Benzerini binlerce defa duyduğunuz klişelerden biri daha.
Nutuk atmaya gelince birisine 'en büyük' demek iyidir hoştur da, o "en büyük"e layık olduğu muameleyi neden göstermediğiniz daha önemli değil midir?
Geçen hafta Zübeyde Hanım'ın vasiyetini gündeme getirmiş ve ona neden sahip çıkılmadığını sormuştum. Tabii hakaretler, zaten kim olduğum belliymişler, hangi gazetede yazıyormuşumlar hiç gecikir mi?
Daha ne yapalım, nasıl ikna edelim bu nazlı zevatı? Altına Zübeyde Hanım'ın bizzat mührünü bastığı vasiyetnamenin Osmanlıcasını yayınlıyorsunuz, sanki tek satırını okuyabilmişler gibi "Bunun kaynağı ne?" diye hesap soruyorlar. Kaynağını verince itirazlar eksilecek sanmayın.
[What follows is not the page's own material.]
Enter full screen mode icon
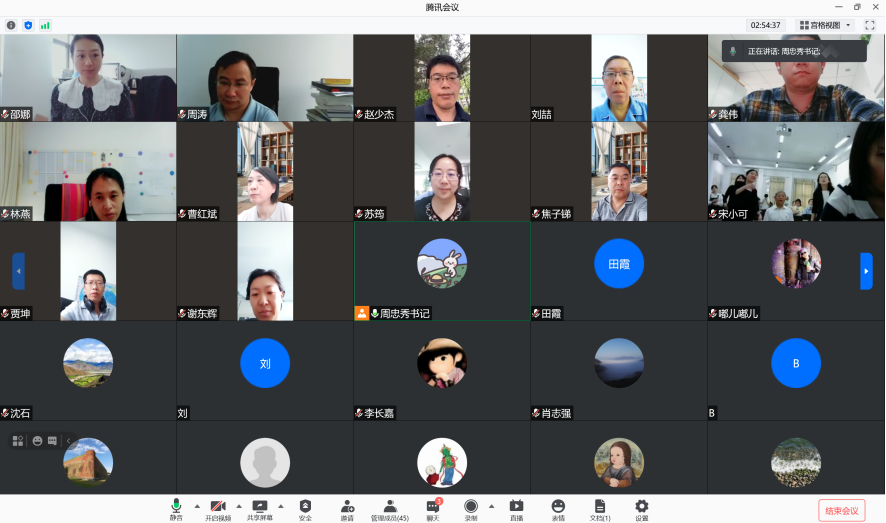886x523 pixels. [x=869, y=25]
Ona da evlere şenlik bir kulp takacaklarından adım kadar eminim.
İstediniz, o zaman buyurun kaynak: Vasiyetname ilkin ******'ün anne tarafından akrabası olan Cemal Bolayır'ın arşivinden alınıp 10 ciltlik Kemal Zeki Gençosman ve Niyazi Ahmet Banoğlu'nun birlikte hazırladıkları "****** Ansiklopedisi"nde (May Yayınları, 1971), son olarak Cemil Sönmez'in ****** Araştırma Merkezi gibi resmî bir kurum tarafından "******'ün Annesi Zübeyde Hanım" (2007) adlı derlemesinde basılmıştır.